Aussie took a plunge after Retail Sales m/m and Trade Balance performed worse than forecast. Yesterday’s rise in prices was attributed by the weakness of the Dollar as well as the rise in Aussie’s GDP. Candles now draw near the support at 0.7708 where we might see a continuation of the bullish run of the pair given the weak data coming from the U.S. Attention should be highly paid to price 0.7708 where it is possible to engage in a longing entry with a good risk to reward ratio with the first resistance level at 0.7825.
Observing the H4 chart, stochastic oscillator now hooks below the overbought region, indicating a weakening buying action in the market.
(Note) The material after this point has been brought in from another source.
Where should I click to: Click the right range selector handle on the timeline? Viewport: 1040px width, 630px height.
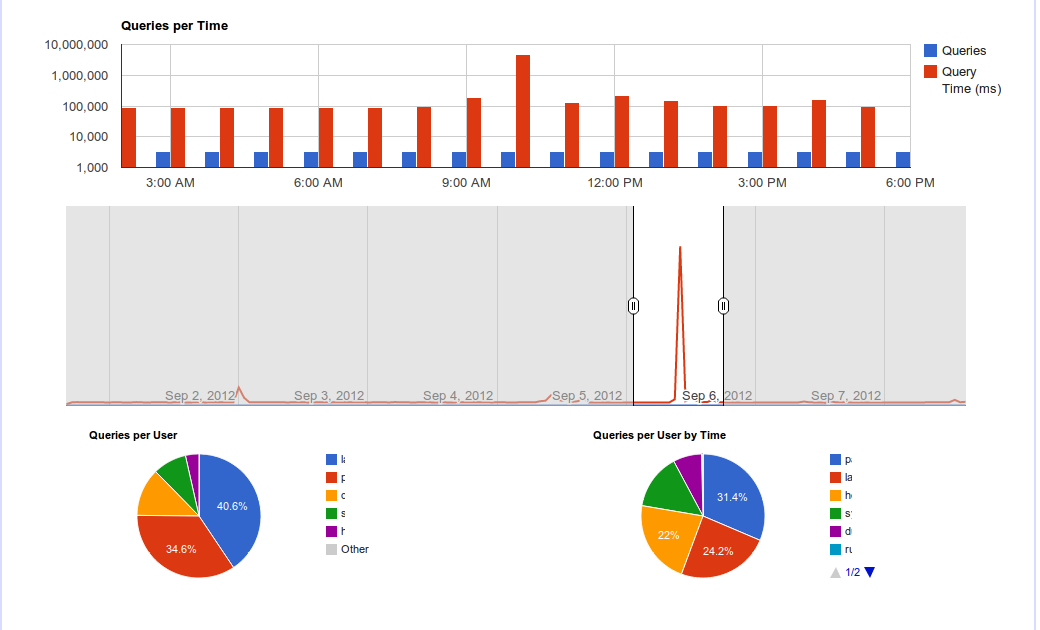coord(723,306)

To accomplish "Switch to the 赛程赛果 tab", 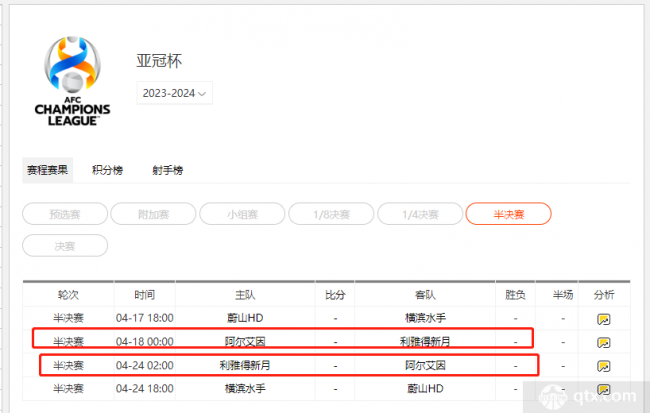I will tap(47, 170).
Additionally, candles were highly resisted at Fibonacci Retracement 38.2% at 0.7813. Prices are expected to fall for the next few hours but should candles fail to close below 0.7708, we can expect prices to continue extending its gains despite the weak data that was released earlier on as price 0.7708 is a strong support level.
Focusing on the hourly chart, candles took a tumble earlier on and candles are likely to retrace towards the 55 EMA before falling further. However, traders should pay attention to the price region between 0.7708 and 0.7681 as that is a good support region where traders may decide to engage in any positions depending on the setup. Overall, trend direction remains uncertain but focus for the pair still remains on the release of U.S Non-Farm Employment Change data tomorrow with expectations of big movements.